The main argument for what would become the Catalog of Scientific Papers was that the periodical publication was a mess. Although many authors were published in the journals of scientific societies, popular science journals, encyclopedias and general interest weekly published a large amount of valuable information. The authors distributed a large number of prints that were sometimes not even clear from which magazine they came.

When the Index of Society got down to work in 1867, he realized that the situation was worse than he imagined. For thousands of papers, they could not even find out who the author was. Many who published in magazines opted to remain anonymous, or simply sign their initials.

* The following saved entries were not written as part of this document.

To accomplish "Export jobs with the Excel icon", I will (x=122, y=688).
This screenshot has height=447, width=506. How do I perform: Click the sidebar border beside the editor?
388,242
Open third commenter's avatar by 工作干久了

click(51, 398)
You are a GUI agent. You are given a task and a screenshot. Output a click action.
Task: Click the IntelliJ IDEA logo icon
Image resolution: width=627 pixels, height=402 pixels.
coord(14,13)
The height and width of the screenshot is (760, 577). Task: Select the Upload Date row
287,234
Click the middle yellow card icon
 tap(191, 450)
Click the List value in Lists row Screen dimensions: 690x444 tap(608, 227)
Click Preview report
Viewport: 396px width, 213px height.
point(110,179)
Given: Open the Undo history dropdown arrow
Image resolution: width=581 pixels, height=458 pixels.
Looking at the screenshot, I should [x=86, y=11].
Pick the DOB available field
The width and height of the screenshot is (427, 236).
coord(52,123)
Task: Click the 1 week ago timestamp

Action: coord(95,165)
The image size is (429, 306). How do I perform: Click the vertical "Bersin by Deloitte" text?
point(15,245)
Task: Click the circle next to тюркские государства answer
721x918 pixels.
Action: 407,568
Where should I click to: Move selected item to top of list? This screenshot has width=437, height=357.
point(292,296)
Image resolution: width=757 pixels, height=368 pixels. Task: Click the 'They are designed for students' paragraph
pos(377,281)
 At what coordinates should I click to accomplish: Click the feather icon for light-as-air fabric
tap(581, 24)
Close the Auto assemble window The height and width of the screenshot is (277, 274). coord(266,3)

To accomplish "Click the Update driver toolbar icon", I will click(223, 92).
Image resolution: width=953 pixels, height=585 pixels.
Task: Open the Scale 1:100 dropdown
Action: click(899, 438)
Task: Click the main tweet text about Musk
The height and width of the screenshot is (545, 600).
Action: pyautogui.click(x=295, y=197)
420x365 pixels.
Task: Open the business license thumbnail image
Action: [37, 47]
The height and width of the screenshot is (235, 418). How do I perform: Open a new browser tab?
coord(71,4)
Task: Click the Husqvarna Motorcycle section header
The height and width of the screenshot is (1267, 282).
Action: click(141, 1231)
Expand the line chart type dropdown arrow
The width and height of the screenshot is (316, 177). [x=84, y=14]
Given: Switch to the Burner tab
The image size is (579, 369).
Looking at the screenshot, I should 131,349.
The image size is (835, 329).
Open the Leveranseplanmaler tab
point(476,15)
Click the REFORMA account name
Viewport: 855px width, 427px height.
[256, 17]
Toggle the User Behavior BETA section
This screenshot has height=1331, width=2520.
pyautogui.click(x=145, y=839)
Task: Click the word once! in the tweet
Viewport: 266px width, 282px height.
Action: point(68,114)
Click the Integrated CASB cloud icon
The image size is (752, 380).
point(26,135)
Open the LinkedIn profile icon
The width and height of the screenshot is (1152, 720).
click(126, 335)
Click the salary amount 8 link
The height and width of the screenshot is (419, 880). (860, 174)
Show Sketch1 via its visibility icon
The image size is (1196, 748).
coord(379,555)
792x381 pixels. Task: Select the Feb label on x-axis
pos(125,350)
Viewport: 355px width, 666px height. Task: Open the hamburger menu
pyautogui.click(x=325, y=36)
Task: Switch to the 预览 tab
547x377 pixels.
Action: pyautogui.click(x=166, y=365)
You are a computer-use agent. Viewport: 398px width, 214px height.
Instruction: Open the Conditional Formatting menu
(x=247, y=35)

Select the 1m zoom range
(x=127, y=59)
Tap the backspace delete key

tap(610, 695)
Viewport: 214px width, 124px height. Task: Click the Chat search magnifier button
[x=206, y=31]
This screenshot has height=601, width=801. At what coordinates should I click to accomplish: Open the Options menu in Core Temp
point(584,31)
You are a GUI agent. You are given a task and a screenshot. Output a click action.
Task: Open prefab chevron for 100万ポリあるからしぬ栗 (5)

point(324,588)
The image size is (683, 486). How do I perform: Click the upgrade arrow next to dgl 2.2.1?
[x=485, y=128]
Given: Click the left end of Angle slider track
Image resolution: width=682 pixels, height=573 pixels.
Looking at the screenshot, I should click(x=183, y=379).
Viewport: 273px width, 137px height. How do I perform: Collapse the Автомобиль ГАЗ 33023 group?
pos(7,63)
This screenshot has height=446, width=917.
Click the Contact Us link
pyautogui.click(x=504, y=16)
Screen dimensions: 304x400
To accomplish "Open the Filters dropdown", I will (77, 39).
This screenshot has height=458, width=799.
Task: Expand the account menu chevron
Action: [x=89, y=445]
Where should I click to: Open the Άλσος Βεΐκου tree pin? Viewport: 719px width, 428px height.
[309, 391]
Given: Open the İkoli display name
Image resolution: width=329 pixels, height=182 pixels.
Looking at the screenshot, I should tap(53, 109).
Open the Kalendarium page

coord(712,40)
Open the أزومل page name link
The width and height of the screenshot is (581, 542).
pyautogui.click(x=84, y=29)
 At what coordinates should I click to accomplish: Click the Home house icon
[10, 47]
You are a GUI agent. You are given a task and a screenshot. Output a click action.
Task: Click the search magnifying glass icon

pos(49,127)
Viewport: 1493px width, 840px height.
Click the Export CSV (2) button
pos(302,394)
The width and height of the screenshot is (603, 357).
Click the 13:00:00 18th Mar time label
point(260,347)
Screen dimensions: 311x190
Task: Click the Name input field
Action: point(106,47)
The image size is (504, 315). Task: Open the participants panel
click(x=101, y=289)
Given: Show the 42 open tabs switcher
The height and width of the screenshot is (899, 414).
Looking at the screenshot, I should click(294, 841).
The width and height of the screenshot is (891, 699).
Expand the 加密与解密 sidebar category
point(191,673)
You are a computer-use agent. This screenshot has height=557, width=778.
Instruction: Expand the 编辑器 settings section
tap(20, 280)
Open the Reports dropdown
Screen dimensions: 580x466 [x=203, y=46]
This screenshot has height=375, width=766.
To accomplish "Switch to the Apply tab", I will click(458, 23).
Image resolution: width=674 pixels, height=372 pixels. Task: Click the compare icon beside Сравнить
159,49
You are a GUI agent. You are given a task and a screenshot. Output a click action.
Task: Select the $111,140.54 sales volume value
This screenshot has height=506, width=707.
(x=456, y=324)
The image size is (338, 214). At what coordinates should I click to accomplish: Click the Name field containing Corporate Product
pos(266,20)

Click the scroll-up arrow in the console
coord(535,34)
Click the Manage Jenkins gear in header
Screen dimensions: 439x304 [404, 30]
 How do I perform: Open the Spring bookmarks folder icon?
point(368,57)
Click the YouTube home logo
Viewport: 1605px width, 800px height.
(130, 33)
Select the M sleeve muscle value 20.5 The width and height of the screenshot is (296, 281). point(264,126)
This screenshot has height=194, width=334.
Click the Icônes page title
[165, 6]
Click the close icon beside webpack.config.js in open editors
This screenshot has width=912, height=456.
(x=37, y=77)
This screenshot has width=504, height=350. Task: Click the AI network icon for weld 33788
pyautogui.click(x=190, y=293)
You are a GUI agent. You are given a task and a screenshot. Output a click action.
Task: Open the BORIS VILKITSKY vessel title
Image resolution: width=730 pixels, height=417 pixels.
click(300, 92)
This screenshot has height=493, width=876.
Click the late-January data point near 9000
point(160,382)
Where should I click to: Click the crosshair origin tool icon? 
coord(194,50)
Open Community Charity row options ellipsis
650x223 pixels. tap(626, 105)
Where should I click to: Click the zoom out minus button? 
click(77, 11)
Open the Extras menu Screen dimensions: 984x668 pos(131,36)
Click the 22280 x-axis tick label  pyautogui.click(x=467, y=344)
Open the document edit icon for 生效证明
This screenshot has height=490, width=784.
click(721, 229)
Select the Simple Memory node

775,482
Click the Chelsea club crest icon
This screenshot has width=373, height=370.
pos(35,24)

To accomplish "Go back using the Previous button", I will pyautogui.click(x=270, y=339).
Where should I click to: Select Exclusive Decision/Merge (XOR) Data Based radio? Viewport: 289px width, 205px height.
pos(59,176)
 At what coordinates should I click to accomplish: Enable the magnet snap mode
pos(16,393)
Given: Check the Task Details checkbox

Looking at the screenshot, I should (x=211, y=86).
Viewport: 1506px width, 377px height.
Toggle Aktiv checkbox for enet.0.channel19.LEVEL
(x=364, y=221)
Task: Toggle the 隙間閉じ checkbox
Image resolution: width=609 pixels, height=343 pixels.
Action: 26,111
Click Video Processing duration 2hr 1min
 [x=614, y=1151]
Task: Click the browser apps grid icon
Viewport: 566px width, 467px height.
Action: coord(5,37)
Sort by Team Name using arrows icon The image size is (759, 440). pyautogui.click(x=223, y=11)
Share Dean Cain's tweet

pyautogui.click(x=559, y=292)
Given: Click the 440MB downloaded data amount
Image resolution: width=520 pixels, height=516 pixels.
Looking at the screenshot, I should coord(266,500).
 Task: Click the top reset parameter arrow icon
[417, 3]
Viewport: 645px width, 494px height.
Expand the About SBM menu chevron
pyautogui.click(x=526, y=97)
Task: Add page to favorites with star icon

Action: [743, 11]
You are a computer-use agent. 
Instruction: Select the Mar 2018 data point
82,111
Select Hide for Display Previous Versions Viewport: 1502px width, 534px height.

In other cases, it was hard to tell to what extent the author of a letter was responsible for its content, or whether it should be credited to another person.

Furthermore, a large number of papers were published in different forms in different journals, and it was no easy matter to decide what should count as a single publication. Today, such publishing habits can lead to allegations of misconduct; Not long ago it was business as usual.

Catalogers from the Royal Society did what they could, contacting editors and authors to match the names to the papers. He turned a significant part of the society’s library into a bibliographic work room, and made his job easier by excluding all general-interest journals from search, as well as anything that could be read for non-specialists . He compiled lists of which journals should be included in the count, and circulated them to other experts and academies for feedback.